Korea has players in almost every industry, but they are not competitive because they decided to focus their efforts into a smaller set of key industries. The four you listed are prominently known, but Korea was/is actually also competitive in appliances, chemical engineering, machine tools, automation (e.g. robotics), weapons manufacturing, and more. Obviously you can make the point that all of these industries are industries China is also interested in, but the question is not one of interest - it's one of opportunity cost.
In the simplest example, let's say Country A has 100 people and 10 industries to invest them in; it could start off by putting 10 people in each industry. If Country B, their competition, only has 15 people, their best play is to invest all 15 people in 1 of the 10 industries - ie "specialization" - so that they can beat Country A's investment. Country A can of course reinforce that industry with more people to match or beat Country B's investment, but then it'd be taking those people away from other industries, making those industries weaker. Country B can then pivot to those industries instead, in a never ending cat and mouse game, until eventually both countries reach an equilibrium and just agree that 1 of the 10 industries will belong to Country B.
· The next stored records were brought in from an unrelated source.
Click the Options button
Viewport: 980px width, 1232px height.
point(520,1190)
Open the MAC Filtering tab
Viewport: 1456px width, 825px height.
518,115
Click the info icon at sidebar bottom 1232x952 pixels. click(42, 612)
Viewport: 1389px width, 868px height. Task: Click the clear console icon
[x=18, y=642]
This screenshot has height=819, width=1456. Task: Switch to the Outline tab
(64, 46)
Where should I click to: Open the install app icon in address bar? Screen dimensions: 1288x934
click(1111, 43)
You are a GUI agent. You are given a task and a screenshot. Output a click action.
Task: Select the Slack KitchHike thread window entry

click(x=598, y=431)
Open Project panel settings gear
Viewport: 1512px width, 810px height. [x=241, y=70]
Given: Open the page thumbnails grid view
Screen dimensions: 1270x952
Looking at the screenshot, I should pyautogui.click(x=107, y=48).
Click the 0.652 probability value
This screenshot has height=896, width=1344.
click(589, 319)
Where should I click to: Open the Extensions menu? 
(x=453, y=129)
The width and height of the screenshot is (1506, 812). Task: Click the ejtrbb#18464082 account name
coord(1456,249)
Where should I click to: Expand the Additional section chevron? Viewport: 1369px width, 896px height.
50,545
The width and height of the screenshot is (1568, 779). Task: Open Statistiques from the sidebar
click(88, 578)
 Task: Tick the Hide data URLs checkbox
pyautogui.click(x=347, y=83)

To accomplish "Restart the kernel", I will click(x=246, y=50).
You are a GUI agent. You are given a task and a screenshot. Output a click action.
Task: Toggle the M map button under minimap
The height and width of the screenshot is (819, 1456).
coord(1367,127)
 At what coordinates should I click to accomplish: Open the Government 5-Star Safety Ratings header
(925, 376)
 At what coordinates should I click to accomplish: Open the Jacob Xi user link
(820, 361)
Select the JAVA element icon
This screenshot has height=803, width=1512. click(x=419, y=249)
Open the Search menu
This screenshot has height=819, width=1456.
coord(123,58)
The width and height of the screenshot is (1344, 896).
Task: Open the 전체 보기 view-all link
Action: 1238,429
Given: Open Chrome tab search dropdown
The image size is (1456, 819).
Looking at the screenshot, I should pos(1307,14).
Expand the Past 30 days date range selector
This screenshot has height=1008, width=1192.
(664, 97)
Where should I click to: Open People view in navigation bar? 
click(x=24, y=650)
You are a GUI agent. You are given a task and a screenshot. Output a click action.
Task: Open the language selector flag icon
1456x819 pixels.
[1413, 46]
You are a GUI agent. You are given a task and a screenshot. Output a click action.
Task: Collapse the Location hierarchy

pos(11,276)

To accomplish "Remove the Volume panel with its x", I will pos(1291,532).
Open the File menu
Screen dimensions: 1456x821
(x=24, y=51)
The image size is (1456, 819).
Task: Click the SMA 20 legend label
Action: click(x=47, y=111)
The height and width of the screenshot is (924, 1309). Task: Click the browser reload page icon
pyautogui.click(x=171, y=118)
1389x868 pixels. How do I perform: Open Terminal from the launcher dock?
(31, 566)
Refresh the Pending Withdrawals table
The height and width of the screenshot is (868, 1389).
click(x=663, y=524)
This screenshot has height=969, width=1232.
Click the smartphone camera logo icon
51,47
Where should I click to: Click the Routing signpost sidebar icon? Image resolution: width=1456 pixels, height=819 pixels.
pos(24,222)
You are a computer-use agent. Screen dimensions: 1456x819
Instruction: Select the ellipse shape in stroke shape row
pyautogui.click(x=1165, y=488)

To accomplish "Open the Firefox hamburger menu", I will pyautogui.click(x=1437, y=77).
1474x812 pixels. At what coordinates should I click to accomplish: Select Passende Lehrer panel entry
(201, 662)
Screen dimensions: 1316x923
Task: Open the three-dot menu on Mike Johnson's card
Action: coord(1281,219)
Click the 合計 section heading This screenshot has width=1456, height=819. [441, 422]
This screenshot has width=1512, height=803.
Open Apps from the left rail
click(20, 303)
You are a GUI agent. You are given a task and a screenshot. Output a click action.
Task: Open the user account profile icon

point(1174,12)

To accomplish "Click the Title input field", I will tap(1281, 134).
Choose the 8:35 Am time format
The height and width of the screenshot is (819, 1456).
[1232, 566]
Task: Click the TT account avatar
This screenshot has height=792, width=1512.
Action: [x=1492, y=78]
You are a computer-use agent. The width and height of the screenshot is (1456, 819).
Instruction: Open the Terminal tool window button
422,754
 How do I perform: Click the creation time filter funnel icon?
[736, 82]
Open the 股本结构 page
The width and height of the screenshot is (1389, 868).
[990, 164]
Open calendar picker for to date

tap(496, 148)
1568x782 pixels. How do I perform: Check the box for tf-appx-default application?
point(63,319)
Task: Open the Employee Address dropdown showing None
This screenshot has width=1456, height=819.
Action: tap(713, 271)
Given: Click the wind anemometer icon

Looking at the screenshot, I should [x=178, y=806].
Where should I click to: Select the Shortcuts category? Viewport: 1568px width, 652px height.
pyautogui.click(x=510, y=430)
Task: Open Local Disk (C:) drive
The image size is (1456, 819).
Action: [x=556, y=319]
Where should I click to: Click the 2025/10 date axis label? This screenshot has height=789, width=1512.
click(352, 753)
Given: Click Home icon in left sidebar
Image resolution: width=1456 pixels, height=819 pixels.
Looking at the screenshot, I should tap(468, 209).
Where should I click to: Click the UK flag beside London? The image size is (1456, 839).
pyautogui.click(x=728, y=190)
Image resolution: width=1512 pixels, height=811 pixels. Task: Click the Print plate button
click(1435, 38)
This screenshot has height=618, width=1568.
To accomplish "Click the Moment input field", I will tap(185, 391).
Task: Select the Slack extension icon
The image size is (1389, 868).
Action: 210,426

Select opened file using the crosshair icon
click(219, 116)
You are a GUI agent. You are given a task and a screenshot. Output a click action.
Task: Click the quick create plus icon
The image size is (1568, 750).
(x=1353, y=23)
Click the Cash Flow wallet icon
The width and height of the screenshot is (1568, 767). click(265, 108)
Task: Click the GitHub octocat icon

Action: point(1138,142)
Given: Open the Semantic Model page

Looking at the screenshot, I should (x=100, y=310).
That is the game Korea could have played, based on the principle of comparative advantage. Even if it cannot keep hold of the four industries you mentioned, it could have redirected and focused its resources to some other industry like chemical engineering or robotics, and dominated that, instead. Sure, China has a lot more resources (in talent, money, etc.) than Korea, but distributed across many different industries, it can only devote so much to any one thing. That's what leads to specialization and the creation of global supply chains; because at the end of the day, if we ignore geopolitics, resources are just resources - there's no reason why Chinese companies would not find a use for Korea's resources in their supply chain.
The issue is that China could invest in every industry and still have STEM personnel and investment money to spare.
So China has an absolute advantage in every industry, not just a comparative advantage.
If you look at annual STEM graduates which are useful, it does look like China has more than the rest of the world combined. Looking at China and Korea specifically, it looks like a 44x difference.